Because of the short turnaround, Stevens didn’t see value in potentially overloading his players with too much information.

“You’re just doing what are the most important things,” Stevens said. ”We started the last series with four keys to the series. We start this one in the same vein with what’s the most important things; try to keep the main thing the main thing and tweak as we must to do well in those areas.

Stevens added, “Obviously rebounding was number one against the Bulls. We didn’t do it so hot but we got better as the series went on. And some of the coverages and those type of things helped us do that. So, (Game 1) is about playing with a clear mind and going out and playing hard with two or three things to think about and not 15.”

Washington head coach Scott Brooks has similar challenges with his team which advanced to this round about an hour before Boston did on Friday.

None of the players or coaches are ecstatic about the quick turnaround, but they both take solice in the fact that they each have similar challenges from a quick turnaround standpoint, as their opponent.

*Supplied data*
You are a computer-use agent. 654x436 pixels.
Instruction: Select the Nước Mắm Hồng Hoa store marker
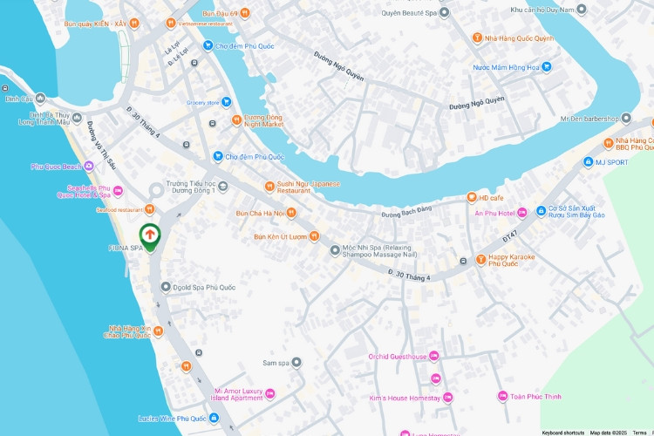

*Exercise description*
Quote the basketball article, starting at "Washington head coach" and ending after "as their opponent.". Work only from the basketball article.

*Completed task*
Washington head coach Scott Brooks has similar challenges with his team which advanced to this round about an hour before Boston did on Friday.

None of the players or coaches are ecstatic about the quick turnaround, but they both take solice in the fact that they each have similar challenges from a quick turnaround standpoint, as their opponent.